[Start of Supplied passage]

“The GSP status accorded by the donor countries to developing nations is unilateral. It is not negotiated,” said Ministry of International Trade and Industry (Miti) secretary-general Datuk Dr Rebecca Fatima Sta Maria.
She said Malaysia graduated from the GSP status with the United States in 1995. As with the European Union (EU), it will expire at end of this year and with Canada, at the end of June 2014.
“The moment Malaysia’s gross development product (which is the sum of goods and services) reaches a certain level, that preference will be taken away,” she told Business Times on the sidelines of a seminar, here, recently.
Rebecca was responding to a query on the predicament faced by Malaysian palm oil exporters once the GSP status accorded by various developed nations expires. Miti is the government agency tasked to negotiate regional and bilateral trading arrangements to complement the multilateral approach to trade liberalisation.
Six months ago, Kuala Lumpur Kepong Bhd chief executive officer Tan Sri Lee Oi Hian highlighted that from January 2014, Malaysia’s oleochemicals shipments entering the EU will be taxed between four and six per cent.
The EU had announced that the current GSP status accorded to Malaysia will expire at the end of this year.
Last year, the Malaysian Palm Oil Board data revealed that Malaysia exported 2.22 million tonnes of palm oil to EU countries. This is about 13 per cent of the 17.58 million tonnes of palm oil shipped out from Malaysian shores.
“This is a very big problem for us in Malaysia because Indonesia is still considered a developing country,” he said, implying that Indonesia’s exports to the EU will continue to be tax-exempted.
“With losing GSP, if we don’t tackle it well, it could be another nail in the coffin for us.
“I would like to urge the government to put the free trade agreement discussions with the EU on a faster burner and try to resolve some of these issues,” he added.
Lee was speaking at the first edition of Global Malaysia Series titled “Fuelling the Economy – The Business of Palm Oil”, organised by Performance Management and Delivery Unit (Pemandu) of the Prime Minister’s Department in March 2013.

[End of Supplied passage]
[Start of Dataset extract]

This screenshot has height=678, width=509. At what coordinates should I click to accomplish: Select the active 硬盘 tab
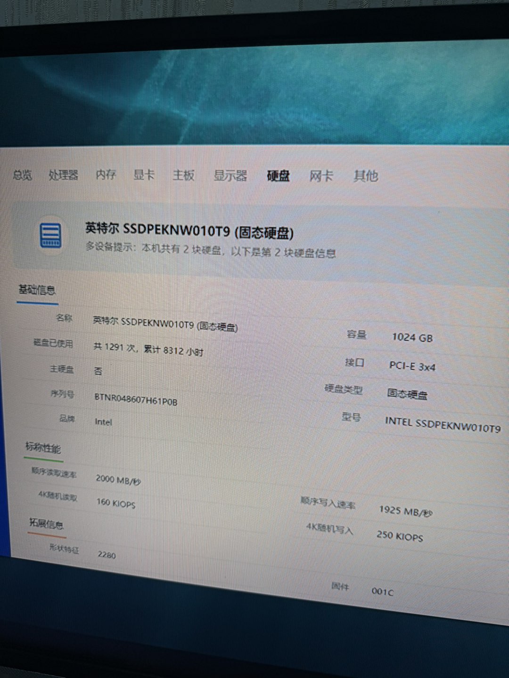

[End of Dataset extract]

Stated task: Reproduce word for word the portion of the passage on Malaysia's loss of GSP status that lies between "Six months ago, Kuala" and "to be tax-exempted.", inclusive.

Response to the exercise:
Six months ago, Kuala Lumpur Kepong Bhd chief executive officer Tan Sri Lee Oi Hian highlighted that from January 2014, Malaysia’s oleochemicals shipments entering the EU will be taxed between four and six per cent.
The EU had announced that the current GSP status accorded to Malaysia will expire at the end of this year.
Last year, the Malaysian Palm Oil Board data revealed that Malaysia exported 2.22 million tonnes of palm oil to EU countries. This is about 13 per cent of the 17.58 million tonnes of palm oil shipped out from Malaysian shores.
“This is a very big problem for us in Malaysia because Indonesia is still considered a developing country,” he said, implying that Indonesia’s exports to the EU will continue to be tax-exempted.